Din nedir?
Din bir inanış sistemidir. TRT Belgesel kanalında Dinler ve İnançlar diye bir belgesel serisi var. Burada da görüldüğü üzere insanın manevi kısmının doyması bakımından bir inanca ihtiyacı vardır. İnsanın maddi kısmının doyması yeterli olsaydı düşünce ve fikir yapısının gelişmesine de ihtiyacı kalmazdı.
Nitekim diğer canlıların yaşadığı gibi hiçbir sorumluluk almadan sadece maddi doygunluk ile yetinilirdi. Ancak insan olmanın getirdiği sorumluluk ile manevi kısmının, buna ruh da diyebiliriz, doyması gerekiyor. Bu bakımdan birçok inanış sistemi aynı zamanda birçok da dini ortaya çıkarmıştır. Çok şükür ki bizler en son inanç sisteminin getirdiği kitap ve dinin içine doğmuşuz. Bu nedenle de inanış sistemimizi ya da dinimizi doğrudan ailemizden ya da çevremizden öğrenmişiz. Ancak bu hazır sofraya konmak gibi olduğundan, sofradaki nimetlerin neler olduğunu düşünmeden başlamışız bir ucundan yemeye.

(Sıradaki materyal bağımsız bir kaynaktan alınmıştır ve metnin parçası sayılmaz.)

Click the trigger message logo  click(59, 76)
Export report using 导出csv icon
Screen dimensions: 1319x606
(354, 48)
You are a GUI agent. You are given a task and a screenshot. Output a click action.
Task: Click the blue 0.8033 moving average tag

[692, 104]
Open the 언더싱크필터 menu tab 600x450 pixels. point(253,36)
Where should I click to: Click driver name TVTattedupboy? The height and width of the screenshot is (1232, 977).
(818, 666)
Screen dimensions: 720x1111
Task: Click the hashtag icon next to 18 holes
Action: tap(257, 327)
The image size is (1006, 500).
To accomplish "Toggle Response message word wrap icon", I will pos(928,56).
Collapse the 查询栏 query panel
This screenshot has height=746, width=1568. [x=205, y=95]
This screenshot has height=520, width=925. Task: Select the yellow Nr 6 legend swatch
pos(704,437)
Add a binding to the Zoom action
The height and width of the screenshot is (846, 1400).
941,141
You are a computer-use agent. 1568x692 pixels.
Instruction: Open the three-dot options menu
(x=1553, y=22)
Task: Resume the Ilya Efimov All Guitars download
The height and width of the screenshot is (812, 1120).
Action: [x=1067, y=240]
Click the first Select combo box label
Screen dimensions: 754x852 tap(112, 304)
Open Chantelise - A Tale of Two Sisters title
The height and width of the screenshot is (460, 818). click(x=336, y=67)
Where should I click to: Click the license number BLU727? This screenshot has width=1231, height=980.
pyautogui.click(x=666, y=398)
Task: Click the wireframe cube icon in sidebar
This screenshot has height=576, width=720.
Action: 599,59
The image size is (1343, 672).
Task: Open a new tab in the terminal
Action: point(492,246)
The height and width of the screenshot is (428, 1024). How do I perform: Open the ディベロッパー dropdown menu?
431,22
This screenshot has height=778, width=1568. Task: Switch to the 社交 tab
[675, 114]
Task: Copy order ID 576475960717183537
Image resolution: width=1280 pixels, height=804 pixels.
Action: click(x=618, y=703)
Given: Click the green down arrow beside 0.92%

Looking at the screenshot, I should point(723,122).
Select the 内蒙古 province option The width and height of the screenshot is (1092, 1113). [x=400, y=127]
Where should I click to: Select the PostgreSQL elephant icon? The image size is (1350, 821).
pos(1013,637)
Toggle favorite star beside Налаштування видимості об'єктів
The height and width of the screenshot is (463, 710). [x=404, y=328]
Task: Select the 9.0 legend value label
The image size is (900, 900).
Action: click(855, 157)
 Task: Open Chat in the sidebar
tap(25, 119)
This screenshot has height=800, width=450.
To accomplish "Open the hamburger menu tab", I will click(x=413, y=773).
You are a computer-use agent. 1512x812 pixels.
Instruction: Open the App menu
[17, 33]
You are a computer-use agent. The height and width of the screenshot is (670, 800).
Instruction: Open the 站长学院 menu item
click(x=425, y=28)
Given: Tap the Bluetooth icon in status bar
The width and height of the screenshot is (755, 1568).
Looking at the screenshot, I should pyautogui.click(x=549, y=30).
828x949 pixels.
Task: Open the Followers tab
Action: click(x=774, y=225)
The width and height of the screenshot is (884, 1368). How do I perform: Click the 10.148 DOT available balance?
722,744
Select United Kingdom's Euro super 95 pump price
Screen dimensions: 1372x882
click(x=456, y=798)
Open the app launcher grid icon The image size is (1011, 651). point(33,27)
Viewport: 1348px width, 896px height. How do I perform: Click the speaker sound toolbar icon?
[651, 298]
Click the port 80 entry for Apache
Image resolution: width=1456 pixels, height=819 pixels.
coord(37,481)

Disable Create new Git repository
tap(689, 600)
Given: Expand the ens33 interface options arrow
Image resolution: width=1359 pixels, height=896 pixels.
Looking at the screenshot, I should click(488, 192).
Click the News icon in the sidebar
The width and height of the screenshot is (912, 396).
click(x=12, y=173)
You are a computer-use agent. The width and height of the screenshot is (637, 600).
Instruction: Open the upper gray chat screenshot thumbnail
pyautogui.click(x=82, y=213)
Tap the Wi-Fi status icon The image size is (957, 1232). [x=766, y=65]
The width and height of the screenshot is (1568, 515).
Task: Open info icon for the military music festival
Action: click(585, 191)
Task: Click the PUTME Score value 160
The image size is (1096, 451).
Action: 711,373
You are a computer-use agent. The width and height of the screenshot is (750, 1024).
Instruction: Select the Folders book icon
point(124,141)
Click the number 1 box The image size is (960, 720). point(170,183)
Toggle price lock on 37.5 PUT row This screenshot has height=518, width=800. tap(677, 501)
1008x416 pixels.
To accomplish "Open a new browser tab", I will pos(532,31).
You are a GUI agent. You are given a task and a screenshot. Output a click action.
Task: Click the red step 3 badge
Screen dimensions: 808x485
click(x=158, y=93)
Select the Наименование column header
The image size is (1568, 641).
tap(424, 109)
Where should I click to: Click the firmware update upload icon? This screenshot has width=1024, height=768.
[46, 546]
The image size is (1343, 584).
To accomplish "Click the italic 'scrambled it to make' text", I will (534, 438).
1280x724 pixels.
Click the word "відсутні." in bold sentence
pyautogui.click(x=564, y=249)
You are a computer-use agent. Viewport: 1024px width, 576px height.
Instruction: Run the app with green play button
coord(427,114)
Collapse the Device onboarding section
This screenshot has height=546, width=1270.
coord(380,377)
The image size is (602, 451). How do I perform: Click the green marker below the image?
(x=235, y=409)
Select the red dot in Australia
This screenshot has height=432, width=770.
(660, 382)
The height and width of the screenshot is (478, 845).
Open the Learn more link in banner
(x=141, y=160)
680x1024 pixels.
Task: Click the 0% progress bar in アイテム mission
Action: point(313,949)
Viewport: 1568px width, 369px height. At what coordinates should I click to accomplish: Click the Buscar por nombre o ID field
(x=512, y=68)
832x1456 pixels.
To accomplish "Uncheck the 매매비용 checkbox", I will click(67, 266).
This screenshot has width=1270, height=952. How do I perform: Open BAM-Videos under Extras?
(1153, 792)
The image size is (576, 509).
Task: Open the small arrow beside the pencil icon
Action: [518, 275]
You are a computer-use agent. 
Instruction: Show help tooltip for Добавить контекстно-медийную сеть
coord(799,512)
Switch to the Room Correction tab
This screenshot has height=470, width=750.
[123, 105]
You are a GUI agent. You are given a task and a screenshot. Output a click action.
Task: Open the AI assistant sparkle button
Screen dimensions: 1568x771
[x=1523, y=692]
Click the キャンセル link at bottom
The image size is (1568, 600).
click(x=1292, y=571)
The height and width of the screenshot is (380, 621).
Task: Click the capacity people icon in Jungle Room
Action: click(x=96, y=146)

Kimisi önce çorbadan başlamış, kimi salatadan ancak ilk yapmamız gerekeni unutmuşuz. Sofraya oturmadan önce ellerimizi yıkamamız gerektiğini, sofrada başkalarının da olduğunu ve onları rahatsız etmememiz gerektiğini, en önemlisi de bu sofranın adabını. Hal böyle olunca inanç sistemimiz, çorbanın tuzu yok, marulun kenarı kıvrık ya da sofrada neden tatlı yok boyutuna ulaşmış. Elbette ben Müslümanım diyen herkesin bildiği gibi önce niyet sonra inanç ve en sonra da inanmaya bağlı olarak diğerlerini rahatsız etmeden kulluk vazifesinin yapılmasıdır ki kaç kişi bunun farkında bilmiyorum. İnanmadan kulluk vazifelerinin yapılması ne derece doğrudur?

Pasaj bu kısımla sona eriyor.